Now I do throw temper tantrums at my pool but then laugh. One time my malamute got away from me. My siberian was only 4 months old. I was runniing at break speed to catch the mal. When I finally caught up with him, I could not stop and fell right on top of him and the sibe on top of me. It was hilarious to me. I could tell stories about things that are hilarious to me but they aren't to others so I do not tell most of them. But, I am sure you know what I mean.

As far as the people on ccb, I used to be very niave and expected everyone to be honest, nice , capable of deep friendships etc. It took many years to learn that this just is not so. There are different levels of trust, different levels of friendship, different levels of depth.

It is not that people are intentionally shallow or dishonest or whatever. I believe that the person is what they are. period. Like the old saying: I am not in this world to live up to your expectations, you are not in this world to live up to mine, if by chance we find each other, it is beatiful.
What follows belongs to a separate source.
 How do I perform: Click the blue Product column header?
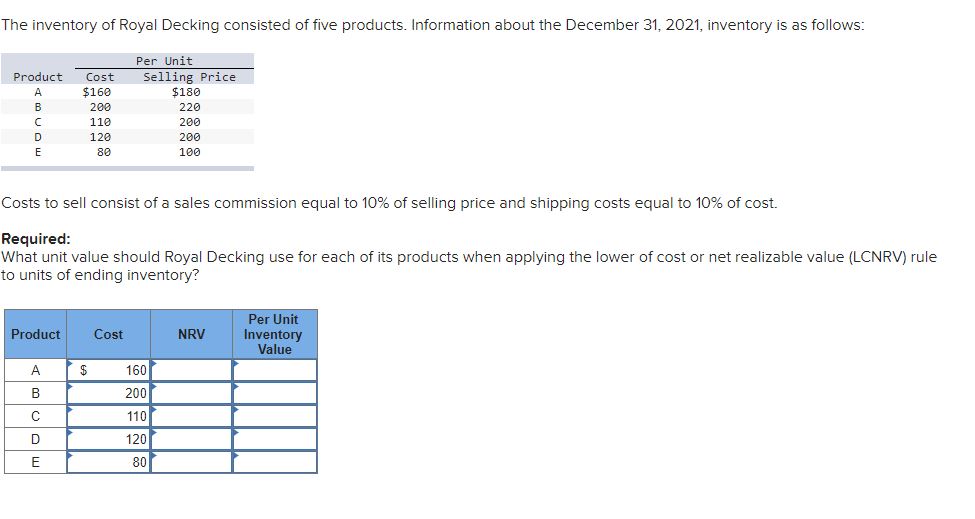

It is about not expecting persons to be other than what they are. It is about 'live and let live'. It is about acceptance. Take what you value in a person and benefits you, discard the rest. But expecting a person to be what they are not, as I did in the past (and still occasionally slip) is a set up for hurt and for playing the role of a victim.

Laura

snipershot
05-08-2003, 12:49 PM
Thanks for letting everyone know how you feel John, IMO most of the people here on the CCB are nice, sociable people here. There are only a rare few people that come across as flat out rude and we know who they are. I think it's great when a good debate starts up such as what is the best kind of table just for an example, the only problem is that sometimes things get out of hand.

I will flat out admit that I have gotten carried away before, just about everybody does this sometimes and it's inevitable (sp?). Thankfully, others step in and tell you to give your head a shake and things return to normal. What I'm getting at is the fact that there will always be someone here that is rude, I still think the board is a friendly place you just have to block some people out and continue on like you normally would.